Systems analysts have additional techniques to improve
responses rates inside the organization, such as
personally handing out the questionnaire and personally
contacting those who have not returned them after a
week or two, as well as requesting the respondents’
supervisors to administer the questionnaires in a group
meeting.
16. Questionnaires
Good questionnaire Design
o Begin with nonthreatening and interesting
questions.
o Group items into logically coherent sections.
o Do not put important items at the very end of
the questionnaire.
o Do not crowd a page with too many items.
o Avoid abbreviations.
o Avoid biased or suggestive items or terms.
o Number questions to avoid confusion.
o Pretest the questionnaire to identify confusing
questions.
o Provide anonymity to respondents.
17. Observation
Observation is the act of watching processes being
performed, is a powerful tool to gain insight into the as-is
system. Observation enables the analyst to see the
reality of a situation, rather than listening to others
describe it in interviews or JAD sessions.
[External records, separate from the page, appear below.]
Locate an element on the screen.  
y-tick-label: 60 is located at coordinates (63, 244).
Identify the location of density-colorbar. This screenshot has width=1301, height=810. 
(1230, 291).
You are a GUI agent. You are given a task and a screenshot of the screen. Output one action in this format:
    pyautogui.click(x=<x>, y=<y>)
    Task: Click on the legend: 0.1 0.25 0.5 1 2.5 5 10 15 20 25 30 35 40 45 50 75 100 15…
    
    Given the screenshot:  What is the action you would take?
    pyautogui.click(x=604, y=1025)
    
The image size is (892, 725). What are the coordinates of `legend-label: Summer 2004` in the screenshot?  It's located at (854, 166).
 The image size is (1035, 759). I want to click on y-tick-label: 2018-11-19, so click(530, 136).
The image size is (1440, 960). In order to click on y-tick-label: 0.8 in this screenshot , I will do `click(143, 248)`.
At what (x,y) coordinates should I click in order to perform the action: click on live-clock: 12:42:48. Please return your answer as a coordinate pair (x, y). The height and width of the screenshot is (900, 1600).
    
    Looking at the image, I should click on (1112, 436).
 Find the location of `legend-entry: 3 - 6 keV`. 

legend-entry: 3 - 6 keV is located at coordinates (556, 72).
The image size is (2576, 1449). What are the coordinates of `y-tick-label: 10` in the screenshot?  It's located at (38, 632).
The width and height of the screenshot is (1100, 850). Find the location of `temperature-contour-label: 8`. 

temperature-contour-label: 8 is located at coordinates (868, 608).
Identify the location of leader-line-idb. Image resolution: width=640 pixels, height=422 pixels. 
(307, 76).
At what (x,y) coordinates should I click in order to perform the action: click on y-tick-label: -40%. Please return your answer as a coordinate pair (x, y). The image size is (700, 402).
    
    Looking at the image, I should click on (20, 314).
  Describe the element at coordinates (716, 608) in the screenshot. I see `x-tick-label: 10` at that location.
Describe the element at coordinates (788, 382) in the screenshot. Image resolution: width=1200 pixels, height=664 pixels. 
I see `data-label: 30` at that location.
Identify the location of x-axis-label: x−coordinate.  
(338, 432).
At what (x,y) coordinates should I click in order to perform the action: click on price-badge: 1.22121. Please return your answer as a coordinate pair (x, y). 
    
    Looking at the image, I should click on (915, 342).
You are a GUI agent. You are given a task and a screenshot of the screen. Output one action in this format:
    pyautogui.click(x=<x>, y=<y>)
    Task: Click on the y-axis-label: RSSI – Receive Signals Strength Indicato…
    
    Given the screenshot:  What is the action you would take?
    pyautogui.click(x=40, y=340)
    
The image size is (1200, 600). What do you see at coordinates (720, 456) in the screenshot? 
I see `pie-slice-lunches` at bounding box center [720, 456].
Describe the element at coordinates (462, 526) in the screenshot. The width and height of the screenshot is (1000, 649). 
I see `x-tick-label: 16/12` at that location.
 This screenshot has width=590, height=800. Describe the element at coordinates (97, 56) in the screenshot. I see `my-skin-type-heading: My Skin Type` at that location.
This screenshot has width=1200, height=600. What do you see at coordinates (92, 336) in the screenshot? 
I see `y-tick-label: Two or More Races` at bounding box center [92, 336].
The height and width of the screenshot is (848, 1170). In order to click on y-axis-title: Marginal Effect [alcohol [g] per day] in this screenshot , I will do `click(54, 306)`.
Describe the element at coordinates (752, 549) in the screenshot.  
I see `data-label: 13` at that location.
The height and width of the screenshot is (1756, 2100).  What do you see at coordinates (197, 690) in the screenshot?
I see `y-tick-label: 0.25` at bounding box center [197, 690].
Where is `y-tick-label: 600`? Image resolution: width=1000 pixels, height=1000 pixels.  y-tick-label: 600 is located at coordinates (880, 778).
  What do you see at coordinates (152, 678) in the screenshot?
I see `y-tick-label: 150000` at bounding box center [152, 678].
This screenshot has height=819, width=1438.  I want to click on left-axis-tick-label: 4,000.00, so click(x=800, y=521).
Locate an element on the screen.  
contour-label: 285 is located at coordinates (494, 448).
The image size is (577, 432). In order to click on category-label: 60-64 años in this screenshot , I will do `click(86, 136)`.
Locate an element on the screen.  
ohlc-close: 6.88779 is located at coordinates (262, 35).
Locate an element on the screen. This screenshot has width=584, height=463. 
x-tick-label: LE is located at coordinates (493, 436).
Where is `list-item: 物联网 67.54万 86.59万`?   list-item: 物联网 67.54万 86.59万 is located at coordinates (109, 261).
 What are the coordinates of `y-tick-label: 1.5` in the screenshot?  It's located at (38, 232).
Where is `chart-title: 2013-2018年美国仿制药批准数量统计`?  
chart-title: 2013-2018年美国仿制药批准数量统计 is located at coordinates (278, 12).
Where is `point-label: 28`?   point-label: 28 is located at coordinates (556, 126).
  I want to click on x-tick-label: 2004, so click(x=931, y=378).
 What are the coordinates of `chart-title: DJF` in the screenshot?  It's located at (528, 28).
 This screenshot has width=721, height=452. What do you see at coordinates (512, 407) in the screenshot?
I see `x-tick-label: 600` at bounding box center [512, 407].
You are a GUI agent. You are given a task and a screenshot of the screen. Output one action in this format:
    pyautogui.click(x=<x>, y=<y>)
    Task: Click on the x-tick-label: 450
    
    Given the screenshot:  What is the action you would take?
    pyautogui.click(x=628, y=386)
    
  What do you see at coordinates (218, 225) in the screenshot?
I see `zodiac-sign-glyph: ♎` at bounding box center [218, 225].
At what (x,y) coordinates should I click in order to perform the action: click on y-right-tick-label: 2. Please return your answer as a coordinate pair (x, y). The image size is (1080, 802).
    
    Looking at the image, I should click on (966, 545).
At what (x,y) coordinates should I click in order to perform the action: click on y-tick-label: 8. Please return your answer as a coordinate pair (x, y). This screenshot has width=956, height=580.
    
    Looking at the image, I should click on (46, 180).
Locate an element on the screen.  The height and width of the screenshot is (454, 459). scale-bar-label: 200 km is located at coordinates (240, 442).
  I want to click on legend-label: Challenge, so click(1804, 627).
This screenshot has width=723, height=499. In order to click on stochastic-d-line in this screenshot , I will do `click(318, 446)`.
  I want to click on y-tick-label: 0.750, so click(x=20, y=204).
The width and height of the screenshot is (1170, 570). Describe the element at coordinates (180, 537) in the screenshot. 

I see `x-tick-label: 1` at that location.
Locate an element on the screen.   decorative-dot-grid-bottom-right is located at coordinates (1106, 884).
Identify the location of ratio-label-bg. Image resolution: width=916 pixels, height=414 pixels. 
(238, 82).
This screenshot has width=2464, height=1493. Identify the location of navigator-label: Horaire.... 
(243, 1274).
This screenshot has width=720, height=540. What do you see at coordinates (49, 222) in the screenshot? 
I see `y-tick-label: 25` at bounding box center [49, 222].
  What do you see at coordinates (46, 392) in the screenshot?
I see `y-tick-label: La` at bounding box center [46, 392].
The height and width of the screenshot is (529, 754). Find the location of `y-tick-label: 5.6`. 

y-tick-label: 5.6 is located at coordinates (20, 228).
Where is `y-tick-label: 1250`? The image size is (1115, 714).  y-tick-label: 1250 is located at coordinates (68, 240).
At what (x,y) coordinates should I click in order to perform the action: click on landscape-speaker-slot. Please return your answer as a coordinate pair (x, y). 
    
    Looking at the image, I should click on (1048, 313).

Observation is a good way to check the validity of
information gathered from other sources such as
interviews and questionnaires.
Observation is often used to supplement interview
information
For example, an analyst might become skeptical of
someone who claims to use the existing computer
system extensively if the computer is never turned on
while the analyst visits
18. Document Analysis
Project teams often use document analysis to
understand the as-is system
These documents (forms, reports, policy
manuals, organization charts) only tell part of
the story. They represent the formal system
that the organization uses.
Thus, it is useful to review both blank and
completed forms to identify the requirements
19. Requirements Prioritization
There are usually more requirements than you can
implement given stakeholder`s time and resource
constraints,
Lot`s of
requirements
Few
resources
20. Requirements Prioritization
... on the other hand, systems have
useless functions for the users and
customers!
Large amount of the software
functions are ”rarely” (19%) or
”never used” (45%) [Moi00]
21. Requirements Validations
Certifies that the requirements document is an
acceptable description of the system to be
implemented
Checks a requirements document for
Completeness and consistency
Conformance to standards
Requirements conflicts
Technical errors
Ambiguous requirements
22. Requirements Management
It is often the case that more than
50% of a system’s requirements will
be modified before it is put into
service [Kot98].
New requirements emerge and
existing change due to
o errors
o increased understanding
o change in external circumstances.
23. Requirements Management
Changes to the requirements should be
documented and controlled formally.
Change management process ensures
that
o changes are made systematically
o similar information is collected for each
proposed change
o overall analysis is made about the costs,
benefits and timing
o the requirements document is updated.